Human Rights for Youth: Scientology’s Local Community Focus
BRUSSELS, Belgium — 29 January 2026 — The Church of Scientology-supported human-rights education programmes through United for Human Rights (UHR) and Youth for Human Rights International (YHRI) continue to frame the Universal Declaration of Human Rights (UDHR) as an easy-to-use reference for everyday civic life, particularly for youth, teachers and community leaders in diverse European communities.
The programmes are built on a clear premise: knowledge of rights supports respect for rights. Adopted on 10 December 1948 by the UN General Assembly, the UDHR sets out 30 articles describing basic rights and freedoms.
Organisers point to a persistent “knowledge gap”: many people endorse human rights as a principle but are not familiar with the UDHR’s text and the 30 rights it contains, including topics such as non-discrimination, due process and freedom of thought.
United for Human Rights says it was launched around the 60th anniversary of the UDHR to provide educational tools that broaden awareness eu news ukraine and encourage implementation of the Declaration. YHRI, established in 2001 by educator Dr. Mary Shuttleworth, focuses on youth education about the UDHR and a culture of tolerance and peace.

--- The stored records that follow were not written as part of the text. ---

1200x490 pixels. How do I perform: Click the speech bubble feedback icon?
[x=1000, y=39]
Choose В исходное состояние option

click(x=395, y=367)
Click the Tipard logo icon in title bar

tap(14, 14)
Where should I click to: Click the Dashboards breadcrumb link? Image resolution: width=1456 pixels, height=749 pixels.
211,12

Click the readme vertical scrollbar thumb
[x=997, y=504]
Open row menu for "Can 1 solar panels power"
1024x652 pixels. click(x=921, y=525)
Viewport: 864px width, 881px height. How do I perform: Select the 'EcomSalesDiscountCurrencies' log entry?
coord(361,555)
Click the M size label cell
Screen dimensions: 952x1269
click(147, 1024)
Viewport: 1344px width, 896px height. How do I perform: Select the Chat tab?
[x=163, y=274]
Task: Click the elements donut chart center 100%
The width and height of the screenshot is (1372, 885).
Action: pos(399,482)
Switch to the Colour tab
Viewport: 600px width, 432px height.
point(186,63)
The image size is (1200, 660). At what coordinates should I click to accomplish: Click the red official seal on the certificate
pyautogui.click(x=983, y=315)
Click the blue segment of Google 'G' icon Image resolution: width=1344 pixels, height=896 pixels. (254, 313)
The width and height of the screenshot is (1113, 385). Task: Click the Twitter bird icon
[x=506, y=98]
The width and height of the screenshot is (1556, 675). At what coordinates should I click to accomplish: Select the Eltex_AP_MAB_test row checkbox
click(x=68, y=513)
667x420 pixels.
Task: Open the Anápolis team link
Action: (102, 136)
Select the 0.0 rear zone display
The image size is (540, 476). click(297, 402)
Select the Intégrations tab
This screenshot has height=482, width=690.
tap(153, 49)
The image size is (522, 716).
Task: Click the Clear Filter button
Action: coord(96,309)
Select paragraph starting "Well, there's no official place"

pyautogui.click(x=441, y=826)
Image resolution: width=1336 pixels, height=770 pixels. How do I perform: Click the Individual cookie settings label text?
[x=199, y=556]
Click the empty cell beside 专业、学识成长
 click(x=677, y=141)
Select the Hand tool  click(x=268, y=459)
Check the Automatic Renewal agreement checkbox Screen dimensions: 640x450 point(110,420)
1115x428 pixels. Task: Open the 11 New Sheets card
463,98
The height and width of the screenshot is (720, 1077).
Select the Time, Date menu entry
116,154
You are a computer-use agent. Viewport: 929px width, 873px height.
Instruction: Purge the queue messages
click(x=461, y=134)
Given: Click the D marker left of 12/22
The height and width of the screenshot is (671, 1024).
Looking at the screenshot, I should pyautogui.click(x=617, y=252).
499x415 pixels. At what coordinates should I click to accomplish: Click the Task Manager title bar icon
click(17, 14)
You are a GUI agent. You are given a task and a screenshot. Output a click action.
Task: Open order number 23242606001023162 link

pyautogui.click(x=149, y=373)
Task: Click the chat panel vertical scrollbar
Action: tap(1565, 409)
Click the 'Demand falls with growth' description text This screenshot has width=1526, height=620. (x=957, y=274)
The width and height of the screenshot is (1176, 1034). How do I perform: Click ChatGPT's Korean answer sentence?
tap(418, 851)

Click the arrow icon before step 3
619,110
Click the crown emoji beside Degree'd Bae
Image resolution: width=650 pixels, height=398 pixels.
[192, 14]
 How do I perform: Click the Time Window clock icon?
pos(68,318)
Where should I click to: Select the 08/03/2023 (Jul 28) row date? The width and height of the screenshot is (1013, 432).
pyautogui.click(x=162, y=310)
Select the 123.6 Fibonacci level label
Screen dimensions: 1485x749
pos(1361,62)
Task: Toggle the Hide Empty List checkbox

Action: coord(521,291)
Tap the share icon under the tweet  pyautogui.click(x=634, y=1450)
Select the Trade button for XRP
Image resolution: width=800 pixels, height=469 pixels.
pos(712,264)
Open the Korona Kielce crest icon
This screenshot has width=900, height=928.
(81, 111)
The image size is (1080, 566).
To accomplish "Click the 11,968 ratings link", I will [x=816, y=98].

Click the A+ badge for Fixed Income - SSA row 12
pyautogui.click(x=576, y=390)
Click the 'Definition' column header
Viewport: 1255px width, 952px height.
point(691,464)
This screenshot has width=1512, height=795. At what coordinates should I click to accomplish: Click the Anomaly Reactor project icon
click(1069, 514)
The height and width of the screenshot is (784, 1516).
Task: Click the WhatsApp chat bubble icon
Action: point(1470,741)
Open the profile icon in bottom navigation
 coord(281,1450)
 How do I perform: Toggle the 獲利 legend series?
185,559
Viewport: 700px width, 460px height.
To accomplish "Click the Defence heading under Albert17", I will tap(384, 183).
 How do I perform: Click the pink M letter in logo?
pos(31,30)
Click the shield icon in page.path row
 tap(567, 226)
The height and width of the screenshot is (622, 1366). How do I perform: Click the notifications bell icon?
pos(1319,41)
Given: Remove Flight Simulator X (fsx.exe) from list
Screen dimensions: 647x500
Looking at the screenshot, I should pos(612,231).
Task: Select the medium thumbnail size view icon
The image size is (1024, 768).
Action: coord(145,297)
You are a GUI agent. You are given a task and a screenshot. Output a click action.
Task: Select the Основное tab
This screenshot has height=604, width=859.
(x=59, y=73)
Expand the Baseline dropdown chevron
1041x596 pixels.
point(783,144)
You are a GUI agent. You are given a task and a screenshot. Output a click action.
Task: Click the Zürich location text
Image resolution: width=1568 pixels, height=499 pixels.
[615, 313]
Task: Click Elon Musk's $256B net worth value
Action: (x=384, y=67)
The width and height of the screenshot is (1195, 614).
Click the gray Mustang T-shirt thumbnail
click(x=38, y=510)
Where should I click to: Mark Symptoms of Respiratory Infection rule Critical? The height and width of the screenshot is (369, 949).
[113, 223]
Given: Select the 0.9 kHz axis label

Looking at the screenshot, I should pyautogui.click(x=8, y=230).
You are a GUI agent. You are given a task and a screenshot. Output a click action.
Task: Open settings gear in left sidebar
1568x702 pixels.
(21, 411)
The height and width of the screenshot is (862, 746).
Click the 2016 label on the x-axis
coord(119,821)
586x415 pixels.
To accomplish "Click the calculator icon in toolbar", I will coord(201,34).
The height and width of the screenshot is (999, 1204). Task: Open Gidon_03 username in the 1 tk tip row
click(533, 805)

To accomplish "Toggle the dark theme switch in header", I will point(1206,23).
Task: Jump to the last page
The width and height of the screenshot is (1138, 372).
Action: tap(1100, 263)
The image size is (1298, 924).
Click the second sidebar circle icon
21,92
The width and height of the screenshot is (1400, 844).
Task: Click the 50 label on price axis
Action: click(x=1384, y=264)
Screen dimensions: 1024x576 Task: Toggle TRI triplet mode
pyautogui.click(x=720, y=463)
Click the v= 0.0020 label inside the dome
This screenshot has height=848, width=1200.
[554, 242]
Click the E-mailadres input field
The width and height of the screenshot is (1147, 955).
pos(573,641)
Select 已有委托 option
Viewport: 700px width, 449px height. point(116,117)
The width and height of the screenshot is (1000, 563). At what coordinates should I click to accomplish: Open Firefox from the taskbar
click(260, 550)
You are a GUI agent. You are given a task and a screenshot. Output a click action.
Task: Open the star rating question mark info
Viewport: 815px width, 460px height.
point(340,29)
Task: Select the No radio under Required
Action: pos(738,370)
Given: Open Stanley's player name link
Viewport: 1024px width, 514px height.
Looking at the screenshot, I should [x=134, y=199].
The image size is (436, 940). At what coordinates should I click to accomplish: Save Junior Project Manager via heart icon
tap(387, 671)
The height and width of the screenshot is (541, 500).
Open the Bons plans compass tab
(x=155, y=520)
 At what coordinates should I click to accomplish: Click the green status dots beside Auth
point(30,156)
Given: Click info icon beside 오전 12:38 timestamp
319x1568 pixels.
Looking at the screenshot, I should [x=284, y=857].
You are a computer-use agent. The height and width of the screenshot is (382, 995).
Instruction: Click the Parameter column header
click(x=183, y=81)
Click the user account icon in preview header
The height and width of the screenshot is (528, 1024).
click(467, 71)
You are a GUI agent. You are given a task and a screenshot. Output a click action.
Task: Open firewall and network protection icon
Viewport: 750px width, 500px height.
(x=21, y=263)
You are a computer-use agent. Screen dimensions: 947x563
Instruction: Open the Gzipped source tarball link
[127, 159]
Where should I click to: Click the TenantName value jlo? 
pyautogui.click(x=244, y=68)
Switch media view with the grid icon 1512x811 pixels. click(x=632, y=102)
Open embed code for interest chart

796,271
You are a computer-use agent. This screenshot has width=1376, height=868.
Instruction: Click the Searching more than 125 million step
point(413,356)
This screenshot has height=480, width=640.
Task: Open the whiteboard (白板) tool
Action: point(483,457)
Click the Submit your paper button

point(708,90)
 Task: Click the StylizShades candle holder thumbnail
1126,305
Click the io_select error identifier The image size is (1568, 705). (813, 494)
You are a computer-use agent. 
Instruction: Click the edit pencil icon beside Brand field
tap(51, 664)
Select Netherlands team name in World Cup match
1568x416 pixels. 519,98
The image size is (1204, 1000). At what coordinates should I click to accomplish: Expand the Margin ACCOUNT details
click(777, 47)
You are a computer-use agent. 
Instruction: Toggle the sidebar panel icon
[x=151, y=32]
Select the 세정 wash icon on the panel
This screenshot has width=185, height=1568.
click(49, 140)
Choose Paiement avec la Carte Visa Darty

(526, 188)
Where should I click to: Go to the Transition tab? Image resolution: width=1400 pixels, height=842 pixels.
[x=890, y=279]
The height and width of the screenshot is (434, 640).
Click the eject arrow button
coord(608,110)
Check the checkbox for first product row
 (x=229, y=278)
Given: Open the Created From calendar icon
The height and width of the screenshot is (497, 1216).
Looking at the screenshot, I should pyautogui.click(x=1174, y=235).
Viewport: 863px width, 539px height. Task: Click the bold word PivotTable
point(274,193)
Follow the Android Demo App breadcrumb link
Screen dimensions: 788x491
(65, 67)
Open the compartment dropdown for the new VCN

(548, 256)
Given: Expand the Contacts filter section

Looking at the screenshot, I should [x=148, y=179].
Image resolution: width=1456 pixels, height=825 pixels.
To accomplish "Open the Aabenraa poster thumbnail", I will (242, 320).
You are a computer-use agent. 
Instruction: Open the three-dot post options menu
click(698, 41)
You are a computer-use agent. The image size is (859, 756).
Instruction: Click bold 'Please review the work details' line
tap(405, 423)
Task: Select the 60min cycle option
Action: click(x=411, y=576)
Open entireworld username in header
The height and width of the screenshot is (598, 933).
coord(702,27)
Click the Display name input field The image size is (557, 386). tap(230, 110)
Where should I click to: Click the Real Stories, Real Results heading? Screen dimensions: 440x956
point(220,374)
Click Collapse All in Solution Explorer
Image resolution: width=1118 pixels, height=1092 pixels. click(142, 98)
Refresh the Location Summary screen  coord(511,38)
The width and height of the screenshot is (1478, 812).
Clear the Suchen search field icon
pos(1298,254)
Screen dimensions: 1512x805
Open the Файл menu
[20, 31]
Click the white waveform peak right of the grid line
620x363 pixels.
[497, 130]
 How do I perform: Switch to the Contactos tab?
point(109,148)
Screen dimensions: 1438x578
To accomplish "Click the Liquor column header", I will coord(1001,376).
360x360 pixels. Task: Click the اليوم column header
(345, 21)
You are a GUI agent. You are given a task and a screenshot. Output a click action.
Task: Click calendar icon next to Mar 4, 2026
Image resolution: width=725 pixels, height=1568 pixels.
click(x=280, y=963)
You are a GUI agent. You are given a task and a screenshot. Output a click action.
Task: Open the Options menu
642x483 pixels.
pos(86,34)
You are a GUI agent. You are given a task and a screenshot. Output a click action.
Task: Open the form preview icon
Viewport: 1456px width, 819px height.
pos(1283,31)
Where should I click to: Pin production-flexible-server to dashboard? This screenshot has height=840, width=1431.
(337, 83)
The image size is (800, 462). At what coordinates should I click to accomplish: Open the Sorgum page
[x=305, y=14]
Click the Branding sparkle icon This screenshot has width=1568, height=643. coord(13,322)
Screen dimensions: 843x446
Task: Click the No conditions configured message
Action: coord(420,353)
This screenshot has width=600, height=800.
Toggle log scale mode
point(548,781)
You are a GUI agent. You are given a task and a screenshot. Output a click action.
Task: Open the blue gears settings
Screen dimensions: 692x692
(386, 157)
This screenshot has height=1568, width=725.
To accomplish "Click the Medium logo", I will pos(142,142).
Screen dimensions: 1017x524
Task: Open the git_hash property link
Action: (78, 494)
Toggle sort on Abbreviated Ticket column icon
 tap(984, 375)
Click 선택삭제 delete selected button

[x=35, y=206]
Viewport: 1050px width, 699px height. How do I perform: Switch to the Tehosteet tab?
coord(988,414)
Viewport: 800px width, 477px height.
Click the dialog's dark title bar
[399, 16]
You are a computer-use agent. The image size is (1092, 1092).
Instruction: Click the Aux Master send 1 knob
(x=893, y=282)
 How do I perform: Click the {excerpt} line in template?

Both programmes focus on education and public information, using structured learning that corresponds to the UDHR’s 30 rights. The organisations are described as nonreligious, while being sponsored and supported by the Church of Scientology, and their resources are used by schools, civic groups and local partners depending on national context.
A key feature is a toolkit-style approach: short films, public service announcements and structured learning materials designed for classrooms, youth groups and community settings. The package includes “The Story of Human Rights” documentary and a series of PSAs aligned to each UDHR right, known as “30 Rights, 30 Ads”. Resources are available across 17 languages to support local delivery and age-appropriate use.
The Church of Scientology frames its involvement as part of broader community and social-betterment work focused on prevention and education. Official materials also cite L. Ron Hubbard and the Code of a Scientologist in relation to supporting humanitarian endeavours in the field of human rights.
Ivan Arjona-Pelado, Scientology’s representative to the European Union, the OSCE, the Council of Europe and the United Nations, said:
“Human rights are not strengthened only by legal texts; they are strengthened when people can recognise them, explain them, and apply them in daily interactions—especially in schools and neighbourhoods where diversity is a lived reality. Europe’s democratic culture benefits when young people learn the UDHR’s principles early and see respect, equality and non-discrimination as practical responsibilities.”
Into 2026, the emphasis remains on usability: clear language, modular content and training formats that support lesson plans and community discussions without requiring specialist legal knowledge. Common activities include training for educators and youth workers, community workshops and cooperation with civil-society partners in areas such as inclusion, anti-bullying and equal treatment.
The Church of Scientology, its churches, missions, groups and members are present across the European continent. Scientology Europe reports a continent-wide presence through more than 140 churches, missions and affiliated groups in at least 27 European nations, alongside thousands of community-based social betterment and reform initiatives focused on education, prevention and neighbourhood-level support, inspired by the work of Scientology founder L. Ron Hubbard.
Within Europe’s diverse national frameworks for religion, the Church’s recognitions continue to expand, with administrative and judicial authorities in Spain, Portugal, Sweden, the Netherlands, Italy, Germany Slovakia and others, as well as the European Court of Human Rights, having addressed and acknowledged Scientology communities as protected by the national and international provisions of Freedom of Religion or belief.